The years slipped by and the wait continued. The wait became their prison. Emma could not bring herself to empty her husband’s cupboards. For five or six years, Théodore Duhamel’s clothes remained in the apartment. From time to time, Nicolas would open the cupboard and look at them. They smelled of stale cigar smoke. And finally, they no longer smelled of anything except dust. What did his mother do with the clothes? He never knew and he did not ask. He was handed the Montblanc pen, which he cherished. But what he would have wanted above all was the orange Doxa Sub watch.

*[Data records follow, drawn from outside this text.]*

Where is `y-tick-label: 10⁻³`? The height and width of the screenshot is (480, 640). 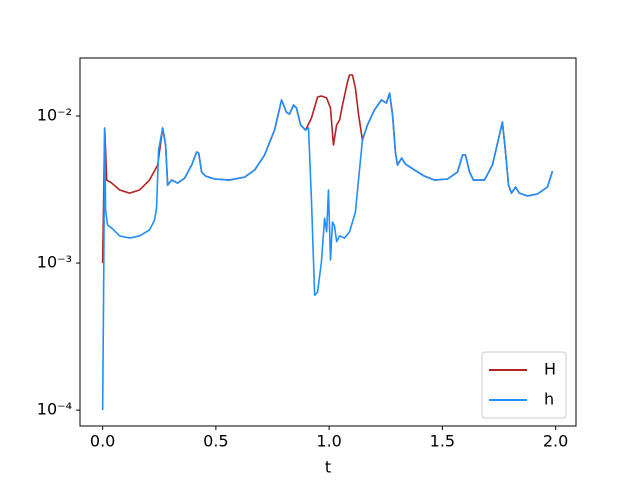
y-tick-label: 10⁻³ is located at coordinates (54, 262). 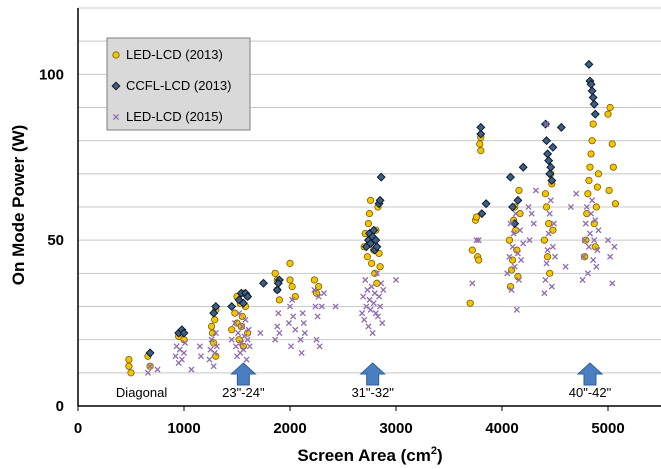 I want to click on annotation-label: 31"-32", so click(x=372, y=392).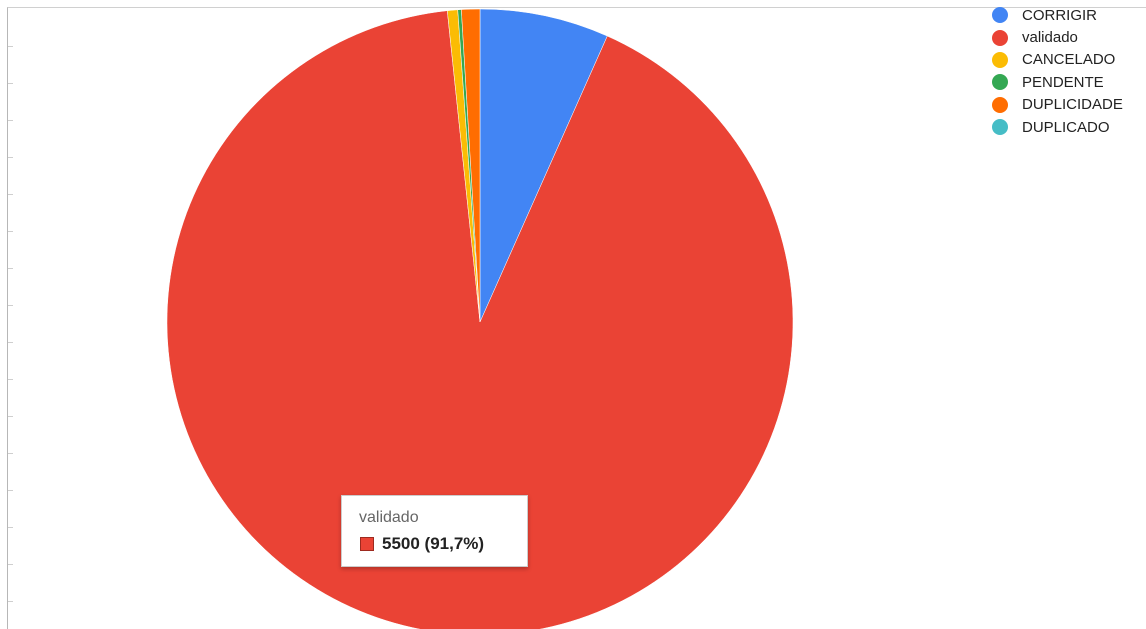  I want to click on legend-label: PENDENTE, so click(1063, 82).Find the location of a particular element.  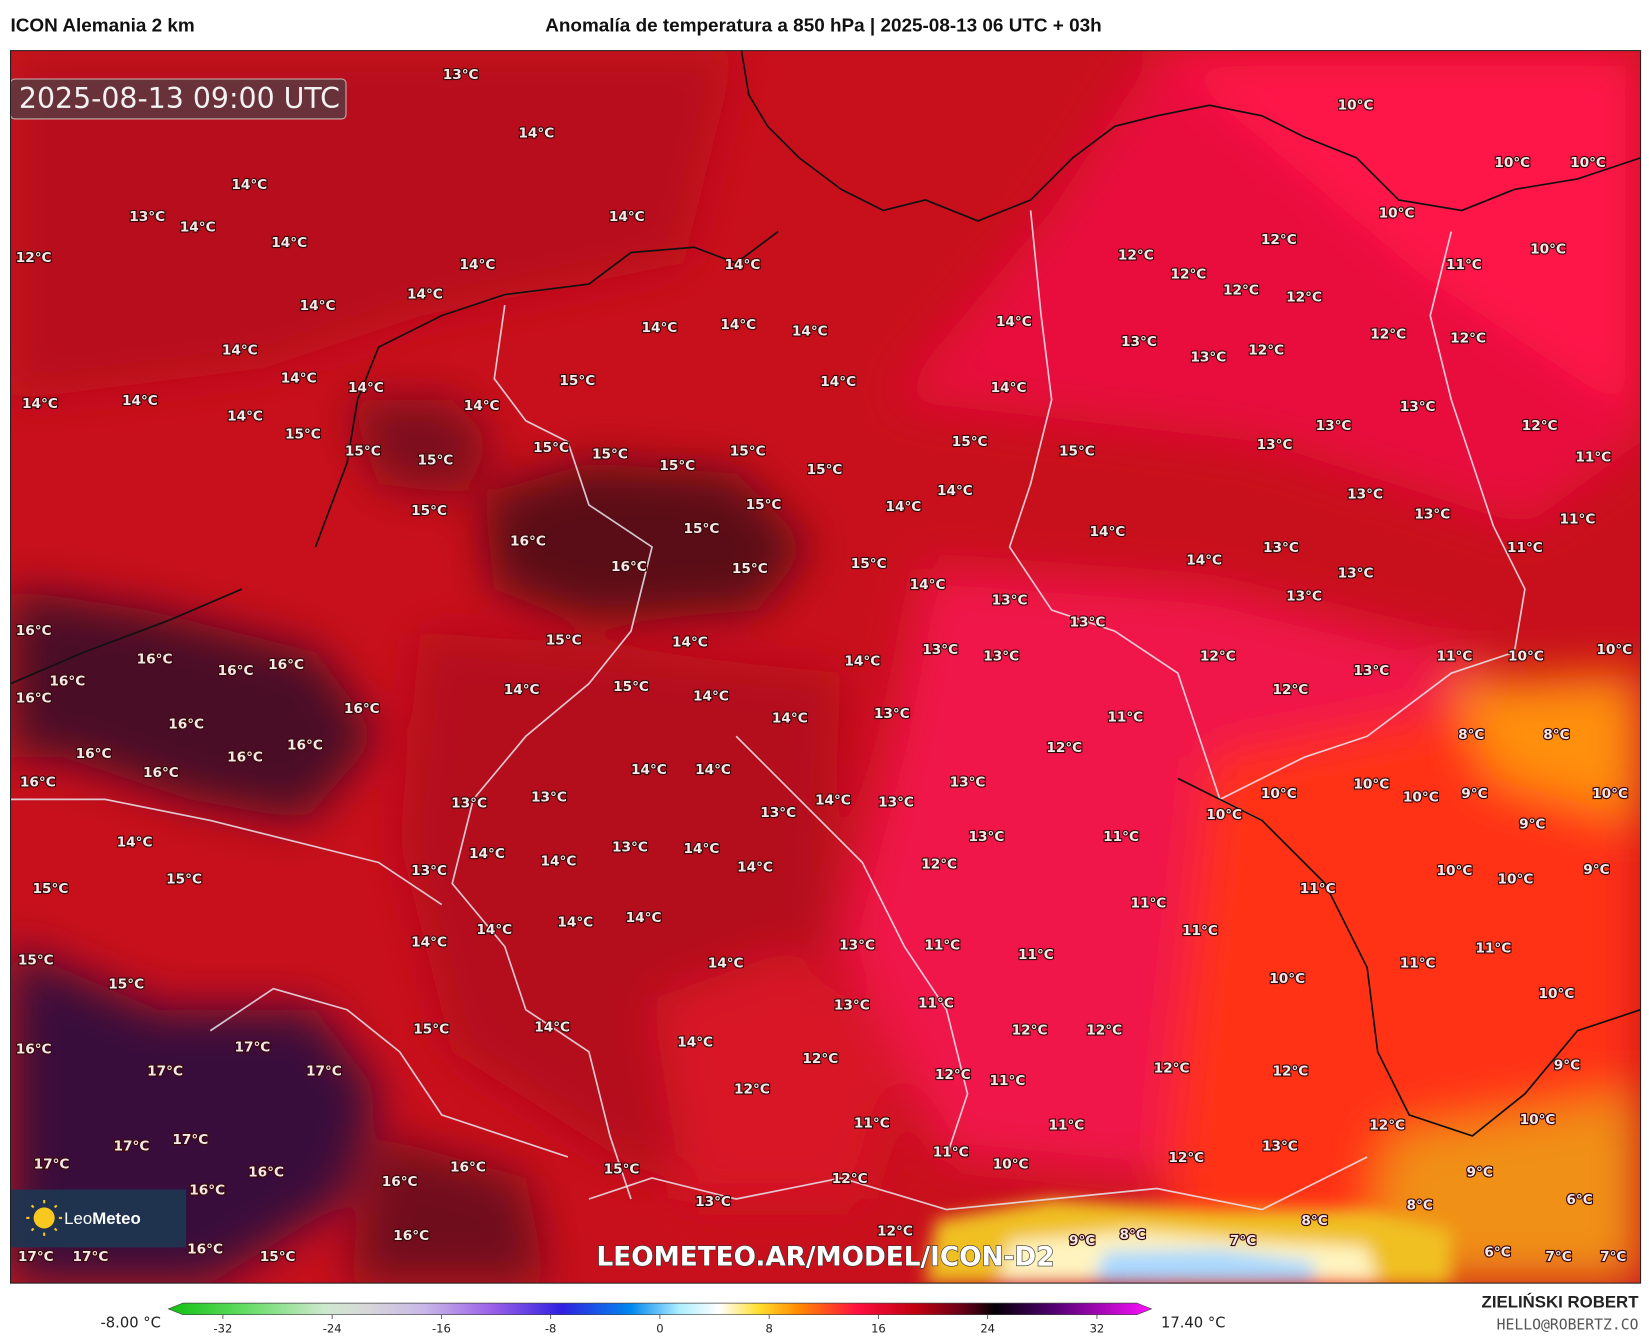

colorbar-tick-label: -24 is located at coordinates (332, 1329).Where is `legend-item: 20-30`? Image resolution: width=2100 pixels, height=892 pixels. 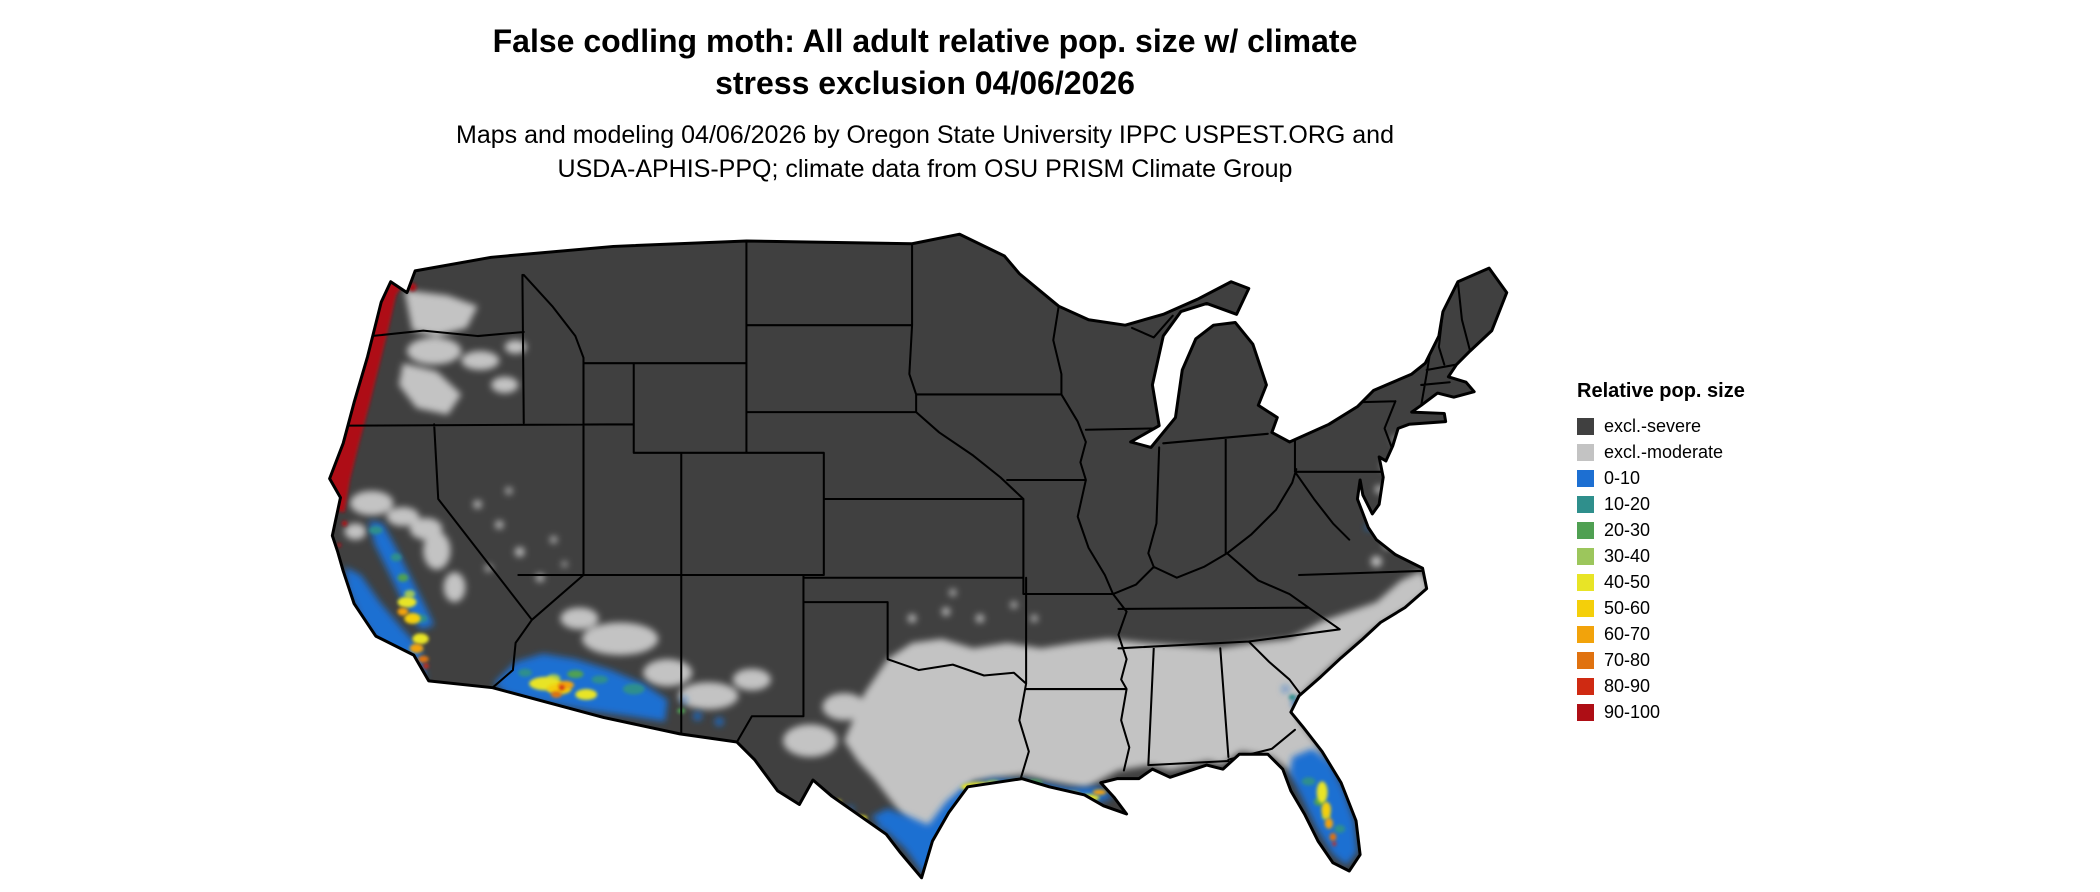
legend-item: 20-30 is located at coordinates (1661, 530).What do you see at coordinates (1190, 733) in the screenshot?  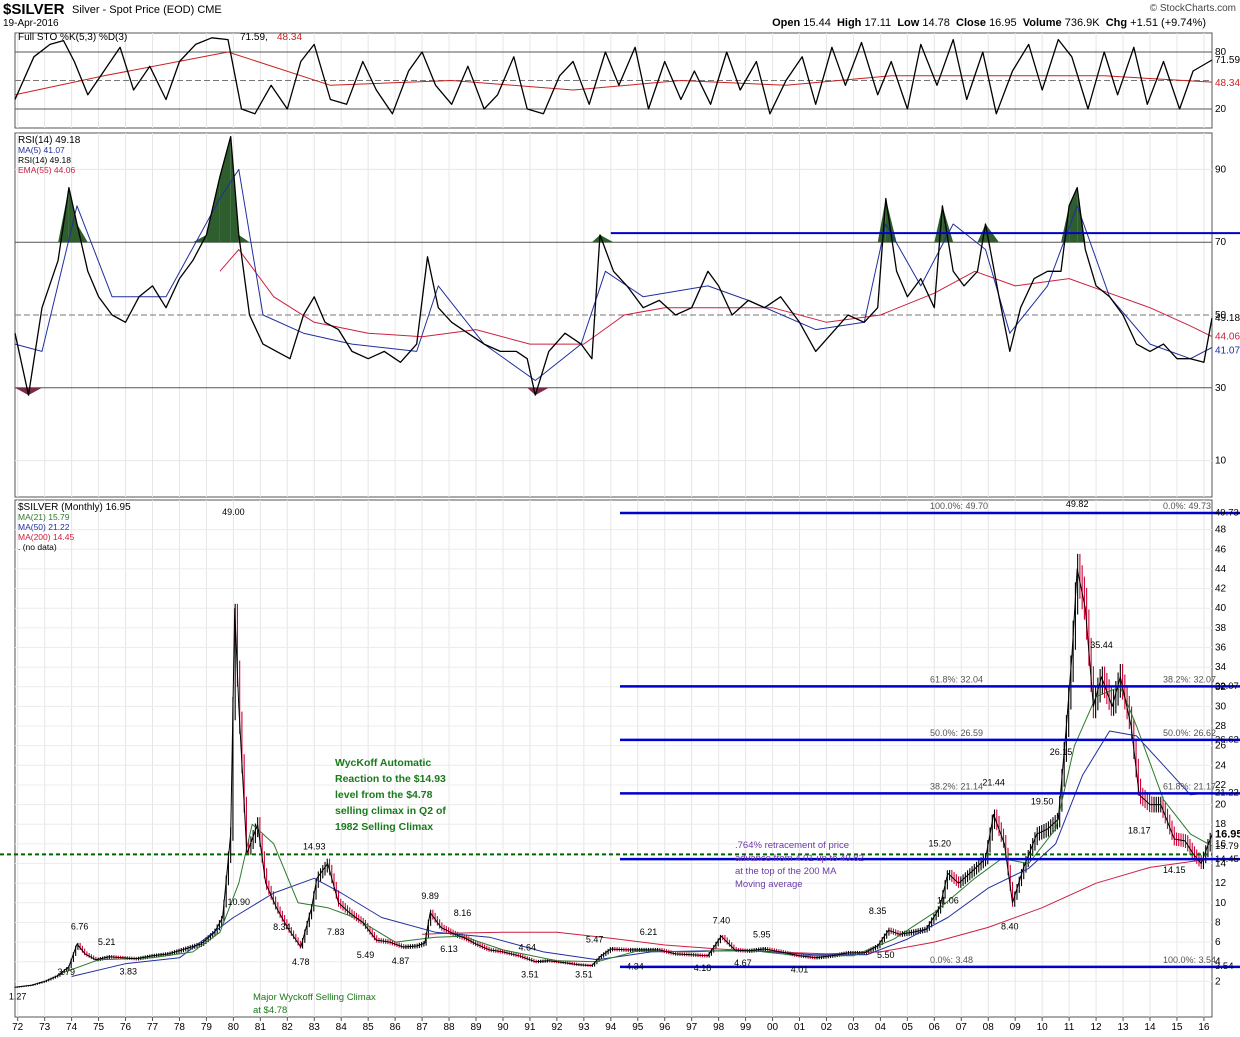 I see `fib-right-label: 50.0%: 26.62` at bounding box center [1190, 733].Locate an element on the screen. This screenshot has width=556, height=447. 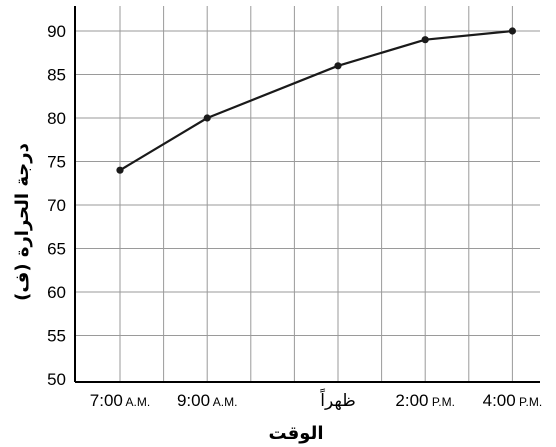
x-tick-label: ظهراً is located at coordinates (337, 399).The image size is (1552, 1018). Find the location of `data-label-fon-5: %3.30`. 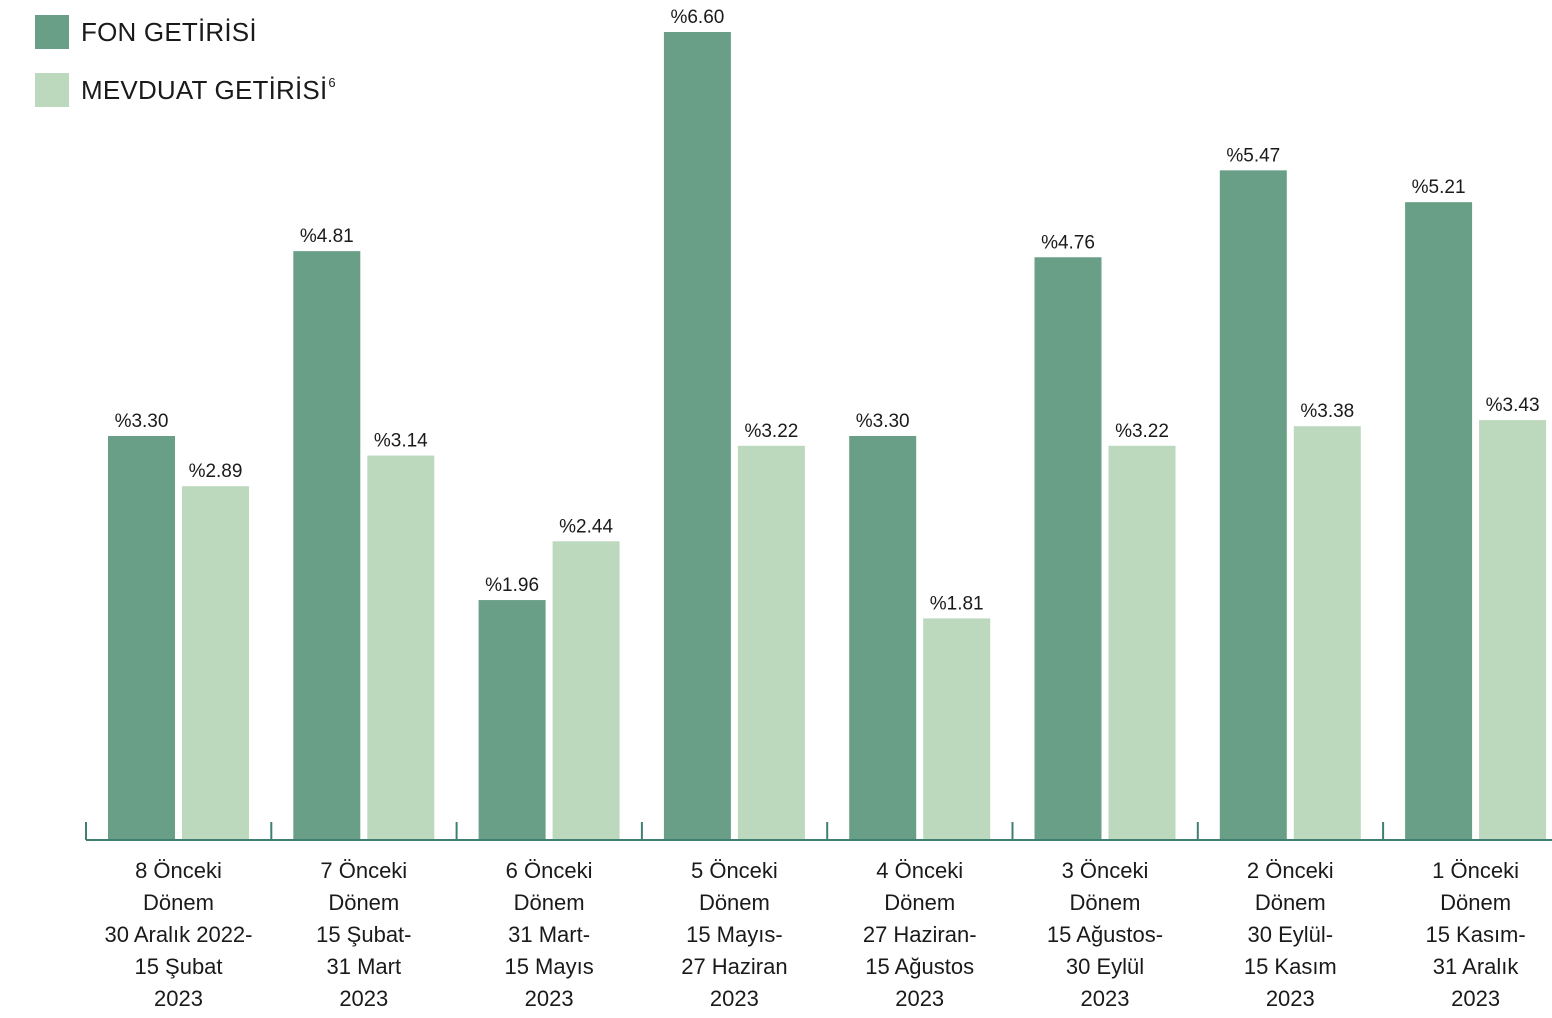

June 12 was his father’s birthday. Each year, Nicolas knew his mother would be thinking of him, too, and how old he would be if he were still alive. And his grandmother would, as well, until her death. Each year on August 7, the day his father was last seen, Nicolas awoke with a feeling of dread. He saw himself as a frightened little boy, standing on the balcony, staring out to sea. The questions loomed as large as they had that fateful day: What had happened to his father? Why was he never found?